OEMs must meet customer demands for more efficient, lighter, environmentally robust aircraft that also fulfill the demands of the airlines’ own customers.
“We continually listen to our customer demands” is a phrase not merely given lip service in this industry; it’s a deeply-held mantra that must be delivered to maintain competitiveness and ensure business success.
It’s equally true, however, that long delays in the development and delivery of new aircraft types are not in the interests of airlines, their passengers, or the OEMs. And it’s even more true that a lengthy grounding of a new aircraft less than 18 months after it entered service is not merely shocking in the 21st century, it’s seriously disruptive and a costly hit to the bottom lines of vendors and customers alike.

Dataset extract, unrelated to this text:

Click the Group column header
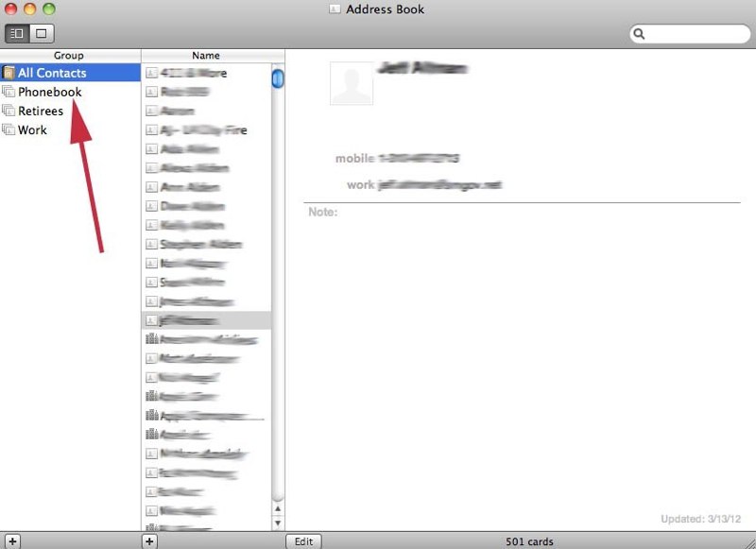The height and width of the screenshot is (549, 756). (x=68, y=56)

The 787 issues are not teething problems; one aircraft caught fire and another was forced to make an emergency landing. In both cases, the aircraft’s lightweight lithium ion battery malfunctioned and this battery remains the focal point of investigations in the US and Japan. US National Transportation Safety Board chairman Deborah Hersman said that assumptions made by Boeing and FAA to justify certifying those batteries must be reconsidered and she warned there was “a long road ahead” before the root cause of the incidents is known.

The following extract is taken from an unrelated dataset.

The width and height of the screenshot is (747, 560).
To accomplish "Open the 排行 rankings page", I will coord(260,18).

This is where the 787 issues differ from those of the Airbus A380 wing cracks problem, which at least became understood relatively quickly. However, the A380 similarly experienced lengthy production and delivery delays and its subsequent wing issue is also expensive and disruptive early in the aircraft’s lifetime. OEMs cannot have it both ways: they cannot continue to say that new aircraft production delays ultimately ensure a trouble-free entry into service, only for airlines to have to take their new aircraft out of service for weeks or months because of serious technological problems. That’s not just the long road, it’s the wrong road.
Technology advances in this industry are not only essential but also a fundamental principle of how the era of powered flight transitioned from the Wright Flyer to modern jets. But it may be time to reassess approaches to testing and certification processes, which have similarly come a long way from Orville and Wilbur’s relentless try it, fly it, try it again methodology. Increased reliance on separate, parallel testing and simulations have clearly not always delivered the promised shortening of time from program launch to delivery. If you really want to see how badly parallel testing can turn out, look to the military’s F-35 Joint Strike Fighter. A commendable aspect of the FAA’s comprehensive review of the 787’s critical systems is that it is taking a holistic look at how all those systems work and interact together. But the need for this review also indicates a potential requirement for new aircraft to be exhaustively flown and tested as the integrated systems they are before final certification and customer delivery.
It’s essential that these lessons be fully understood and addressed before the launch of development programs for the all-new narrowbodies that ultimately will follow the 737 MAX and A320neo. In the long-run, that is the best way for OEMs to truly meet customer demands.